Ce Que Dit Le Public.

Cinq Ans:
"Les lions, c'est des loups."

Six Ans:
"C'est très méchant, les bêtes."

Cinq Ans:
"Oui."

Six Ans:
"Les petits oiseaux, ce sont des malhonnêtes;
Ils sont des sales. "

Cinq Ans:
"Oui."

Six Ans (regardant les serpents).
"Les Serpents" . . .

Cinq Ans (les examinant):
"C'est en peau."

Six Ans:
"Prends garde au singe; il va tenderness prendre ton chapeau."

Cinq Ans (regardant le tigre):
"Encore un loup!"

Six Ans:
"Viens voir l'ours avant qu'on le couche."

Cinq Ans (regardant l'ours):
"Joli!"

Six Ans:
"Ça grimpe."

Cinq Ans (regardant l'éléphant):
"Il a des cornes dans la bouche."

Six Ans:
"Moi, j'aime l'éléphant, c'est gros"--

Sept Ans (survenant et les arrachant
à la contemplation de l'éléphant):

"Allons! venez!
Vous voyez bien qu'il va vous battre avec son nez."


In 1883 Hugo published his last great work, the final series of the "Lègende des Siècles," a philosophic review of the world's history in a number of poetic pictures.

In 1885 died this idol of the people, the man who had gathered up in himself and fittingly expressed all the great waves of feeling of his century.

According to his own wish, the poet was buried in a simple pauper's coffin, but this coffin was exposed in state, by the universal wish of his countrymen, under the Arc de Triomphe veiled in black, and was followed by 100,000 men through a crowd of 2,000,000 people to its final resting place in the Panthéon, where a place had been prepared for it by the removal of the shrine of S. Genevieve, the gentle patroness of Paris.

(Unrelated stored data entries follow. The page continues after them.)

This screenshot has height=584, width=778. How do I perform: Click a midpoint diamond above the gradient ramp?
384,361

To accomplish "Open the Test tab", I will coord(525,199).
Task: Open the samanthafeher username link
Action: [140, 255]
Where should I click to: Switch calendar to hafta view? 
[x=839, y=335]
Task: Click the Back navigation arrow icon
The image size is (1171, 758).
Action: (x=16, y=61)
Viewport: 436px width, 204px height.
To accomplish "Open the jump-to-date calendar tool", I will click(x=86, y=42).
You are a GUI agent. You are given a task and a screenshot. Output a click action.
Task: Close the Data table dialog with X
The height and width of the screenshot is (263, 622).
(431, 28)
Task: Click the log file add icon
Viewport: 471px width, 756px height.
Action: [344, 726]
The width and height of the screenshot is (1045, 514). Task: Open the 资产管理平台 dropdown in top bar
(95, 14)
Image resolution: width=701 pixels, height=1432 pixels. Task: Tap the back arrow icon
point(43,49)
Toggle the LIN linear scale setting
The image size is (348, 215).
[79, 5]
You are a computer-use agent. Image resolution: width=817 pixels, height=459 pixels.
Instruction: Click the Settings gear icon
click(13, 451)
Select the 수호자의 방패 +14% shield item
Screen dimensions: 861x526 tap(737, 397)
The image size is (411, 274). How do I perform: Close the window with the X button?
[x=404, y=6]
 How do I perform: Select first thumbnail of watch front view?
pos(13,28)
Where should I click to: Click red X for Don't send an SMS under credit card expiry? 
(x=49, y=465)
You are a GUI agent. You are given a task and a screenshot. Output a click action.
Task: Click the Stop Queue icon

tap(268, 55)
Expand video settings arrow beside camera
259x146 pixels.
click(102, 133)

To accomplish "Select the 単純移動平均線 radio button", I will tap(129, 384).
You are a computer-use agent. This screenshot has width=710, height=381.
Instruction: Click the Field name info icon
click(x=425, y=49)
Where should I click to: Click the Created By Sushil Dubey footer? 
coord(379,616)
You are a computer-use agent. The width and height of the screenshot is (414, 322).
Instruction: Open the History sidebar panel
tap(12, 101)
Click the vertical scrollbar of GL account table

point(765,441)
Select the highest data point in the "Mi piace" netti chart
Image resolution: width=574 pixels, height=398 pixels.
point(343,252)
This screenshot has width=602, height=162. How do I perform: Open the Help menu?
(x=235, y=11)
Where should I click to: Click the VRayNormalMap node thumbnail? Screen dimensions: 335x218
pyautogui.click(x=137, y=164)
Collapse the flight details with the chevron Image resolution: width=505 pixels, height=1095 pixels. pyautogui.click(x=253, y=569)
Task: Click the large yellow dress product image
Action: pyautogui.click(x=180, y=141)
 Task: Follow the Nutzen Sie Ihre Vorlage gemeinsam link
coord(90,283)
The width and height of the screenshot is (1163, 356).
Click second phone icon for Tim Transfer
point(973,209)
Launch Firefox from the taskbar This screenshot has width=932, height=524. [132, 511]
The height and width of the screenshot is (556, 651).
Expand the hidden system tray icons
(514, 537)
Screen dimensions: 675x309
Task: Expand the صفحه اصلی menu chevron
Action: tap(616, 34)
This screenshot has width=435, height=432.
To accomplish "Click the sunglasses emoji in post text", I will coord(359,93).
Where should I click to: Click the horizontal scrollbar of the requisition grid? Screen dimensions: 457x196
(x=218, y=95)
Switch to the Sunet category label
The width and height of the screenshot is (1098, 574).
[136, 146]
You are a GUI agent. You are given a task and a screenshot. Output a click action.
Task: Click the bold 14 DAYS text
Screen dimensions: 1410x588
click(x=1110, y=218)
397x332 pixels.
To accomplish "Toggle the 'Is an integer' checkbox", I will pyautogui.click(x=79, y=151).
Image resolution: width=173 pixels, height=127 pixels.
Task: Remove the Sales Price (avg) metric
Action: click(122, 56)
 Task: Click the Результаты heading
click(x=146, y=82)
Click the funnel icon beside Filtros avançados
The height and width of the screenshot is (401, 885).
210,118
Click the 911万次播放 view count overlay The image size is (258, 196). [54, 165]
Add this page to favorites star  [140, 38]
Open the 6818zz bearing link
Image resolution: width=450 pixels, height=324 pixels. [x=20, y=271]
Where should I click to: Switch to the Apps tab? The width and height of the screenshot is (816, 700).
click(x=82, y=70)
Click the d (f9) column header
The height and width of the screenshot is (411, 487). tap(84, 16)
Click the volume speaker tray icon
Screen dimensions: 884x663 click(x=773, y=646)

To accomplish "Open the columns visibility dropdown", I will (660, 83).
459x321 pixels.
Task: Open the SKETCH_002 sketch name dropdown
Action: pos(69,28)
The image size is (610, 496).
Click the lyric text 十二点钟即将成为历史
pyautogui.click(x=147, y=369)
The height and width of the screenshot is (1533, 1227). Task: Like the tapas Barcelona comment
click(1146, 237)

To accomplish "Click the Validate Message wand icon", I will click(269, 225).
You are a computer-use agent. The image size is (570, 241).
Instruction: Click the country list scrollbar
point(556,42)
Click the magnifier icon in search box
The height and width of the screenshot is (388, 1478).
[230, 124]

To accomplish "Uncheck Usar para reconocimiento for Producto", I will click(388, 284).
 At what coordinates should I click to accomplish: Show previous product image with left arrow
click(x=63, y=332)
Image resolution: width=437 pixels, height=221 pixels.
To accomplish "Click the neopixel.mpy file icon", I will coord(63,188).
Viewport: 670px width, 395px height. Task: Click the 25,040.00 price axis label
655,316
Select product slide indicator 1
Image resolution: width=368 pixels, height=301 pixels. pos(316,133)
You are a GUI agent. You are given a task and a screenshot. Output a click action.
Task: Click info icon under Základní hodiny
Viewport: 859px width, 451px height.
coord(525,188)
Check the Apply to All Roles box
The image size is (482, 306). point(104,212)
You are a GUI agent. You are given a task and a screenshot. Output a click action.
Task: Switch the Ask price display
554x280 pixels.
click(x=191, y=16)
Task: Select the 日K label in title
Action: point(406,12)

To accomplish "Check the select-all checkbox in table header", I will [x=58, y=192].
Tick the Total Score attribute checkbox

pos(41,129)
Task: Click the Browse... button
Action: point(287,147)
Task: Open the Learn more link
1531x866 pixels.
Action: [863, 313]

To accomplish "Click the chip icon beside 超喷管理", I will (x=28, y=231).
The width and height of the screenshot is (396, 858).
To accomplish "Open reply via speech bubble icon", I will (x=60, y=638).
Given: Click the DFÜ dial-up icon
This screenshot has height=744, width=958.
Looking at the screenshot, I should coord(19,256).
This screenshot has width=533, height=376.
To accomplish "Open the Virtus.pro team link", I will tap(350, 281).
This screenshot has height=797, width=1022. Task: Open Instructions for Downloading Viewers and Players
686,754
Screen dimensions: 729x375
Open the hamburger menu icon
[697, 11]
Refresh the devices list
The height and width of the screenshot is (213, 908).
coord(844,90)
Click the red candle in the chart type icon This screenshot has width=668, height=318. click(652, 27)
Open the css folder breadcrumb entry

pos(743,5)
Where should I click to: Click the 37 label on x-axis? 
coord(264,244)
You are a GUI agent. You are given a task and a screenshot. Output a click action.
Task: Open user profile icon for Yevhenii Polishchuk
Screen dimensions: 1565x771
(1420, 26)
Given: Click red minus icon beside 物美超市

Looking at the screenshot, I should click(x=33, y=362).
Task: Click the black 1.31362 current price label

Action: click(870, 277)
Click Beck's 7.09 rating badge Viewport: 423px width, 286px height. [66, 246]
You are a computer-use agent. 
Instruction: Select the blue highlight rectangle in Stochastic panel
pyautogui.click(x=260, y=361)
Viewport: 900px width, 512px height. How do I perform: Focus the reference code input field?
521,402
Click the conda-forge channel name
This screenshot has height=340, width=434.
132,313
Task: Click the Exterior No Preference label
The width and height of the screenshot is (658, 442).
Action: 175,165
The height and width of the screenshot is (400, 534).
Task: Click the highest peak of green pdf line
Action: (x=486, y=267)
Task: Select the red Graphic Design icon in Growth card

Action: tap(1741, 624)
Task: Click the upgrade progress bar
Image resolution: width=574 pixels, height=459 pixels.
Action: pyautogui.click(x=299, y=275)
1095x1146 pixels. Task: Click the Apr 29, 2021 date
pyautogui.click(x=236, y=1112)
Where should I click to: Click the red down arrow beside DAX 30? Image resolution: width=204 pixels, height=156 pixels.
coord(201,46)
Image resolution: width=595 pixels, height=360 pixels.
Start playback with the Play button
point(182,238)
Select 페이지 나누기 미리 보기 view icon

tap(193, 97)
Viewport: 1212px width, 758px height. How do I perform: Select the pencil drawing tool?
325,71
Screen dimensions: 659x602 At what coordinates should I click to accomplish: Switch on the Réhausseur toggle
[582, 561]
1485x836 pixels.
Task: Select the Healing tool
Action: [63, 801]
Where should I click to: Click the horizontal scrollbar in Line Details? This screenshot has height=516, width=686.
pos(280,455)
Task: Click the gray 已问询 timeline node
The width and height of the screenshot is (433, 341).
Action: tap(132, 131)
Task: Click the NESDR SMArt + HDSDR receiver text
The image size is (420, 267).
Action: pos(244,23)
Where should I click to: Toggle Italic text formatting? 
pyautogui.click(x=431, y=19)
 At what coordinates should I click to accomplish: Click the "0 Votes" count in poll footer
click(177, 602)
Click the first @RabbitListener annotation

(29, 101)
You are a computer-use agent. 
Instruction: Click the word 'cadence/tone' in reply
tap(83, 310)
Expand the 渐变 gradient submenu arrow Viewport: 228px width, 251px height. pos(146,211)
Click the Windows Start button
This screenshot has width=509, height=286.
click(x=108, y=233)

          "Victor in Drama, Victor in Romance,
          Cloud-weaver of phantasmal hopes and fears,
          French of the French, and Lord of human tears;
          Child-lover; Bard whose fame-lit laurels glance
          Darkening the wreaths of all that would advance,
          Beyond our strait, their claim to be they peers!"
                                        Tennyson.